Some general thoughts:

- You’ll find the MCP mental model similar to the API one. - MCP integrations make it easier for non-technical users to access tools that were previously too technical. - An MCP integration implicitly respects a contract, unlike CLIs and GUIs which involve human aspects (aesthetics, information organisation, etc.). - MCP is an excuse for people to democratize data access. I wrote about this aspect here: https://x.com/iosifache/status/1941049600162574676?s=46

And BTW, that’s a good idea! The functionality should probably also be exposed via CLI.

https://neon.com/blog/building-a-cli-client-for-model-contex... might be of interest.

An MCP server provides enough metadata and self-documentation that it's quite straightforward to make a MCP-agnostic CLI client that adapts an arbitrary MCP server into a set of flags that allow you to call its explicit tools with explicit arguments - without ever needing to involve an LLM in the mix!

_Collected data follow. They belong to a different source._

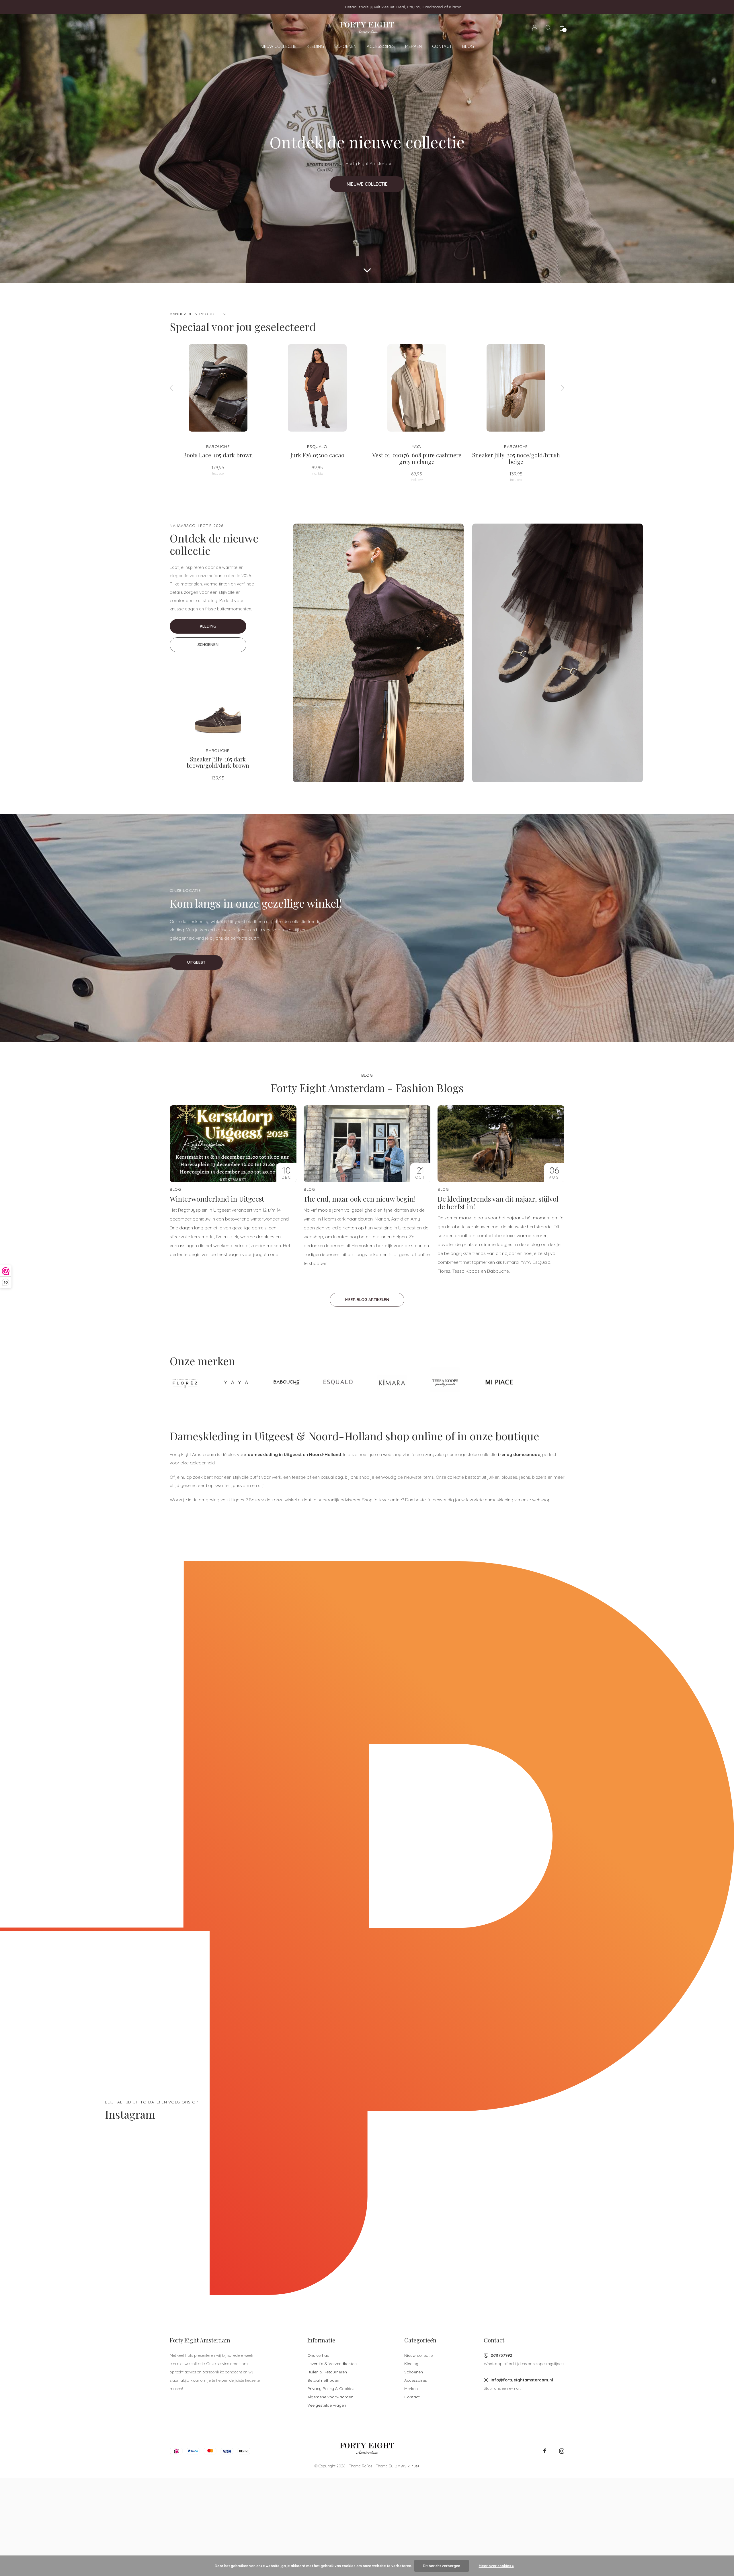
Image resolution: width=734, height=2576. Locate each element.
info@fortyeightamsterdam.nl (522, 2380)
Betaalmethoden (323, 2380)
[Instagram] (561, 2451)
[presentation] (171, 387)
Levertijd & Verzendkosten (332, 2363)
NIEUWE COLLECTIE (367, 184)
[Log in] (534, 27)
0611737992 (501, 2355)
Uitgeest (196, 962)
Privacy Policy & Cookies (330, 2388)
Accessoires (381, 46)
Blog (468, 46)
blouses (509, 1477)
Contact (442, 46)
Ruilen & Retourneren (327, 2372)
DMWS (401, 2466)
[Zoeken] (548, 27)
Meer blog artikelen (367, 1299)
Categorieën (420, 2340)
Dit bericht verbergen (441, 2566)
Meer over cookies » (496, 2566)
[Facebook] (544, 2451)
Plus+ (415, 2466)
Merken (413, 46)
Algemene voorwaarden (330, 2396)
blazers (539, 1477)
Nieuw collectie (278, 46)
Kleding (315, 46)
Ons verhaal (318, 2355)
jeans (524, 1477)
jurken (493, 1477)
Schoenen (345, 46)
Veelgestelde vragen (326, 2405)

You could even have that CLI tool launch the MCP server as a local subprocess, if you wanted - again, all deterministically.

And if you want to have an SDK in any language under the sun, once you have an MCP outputting reasonable tool descriptions, any LLM could make a best-in-class SDK for you in a heartbeat following that language's best practices.

So it's not unreasonable for someone working on a greenfield project to make an MCP server first nowadays!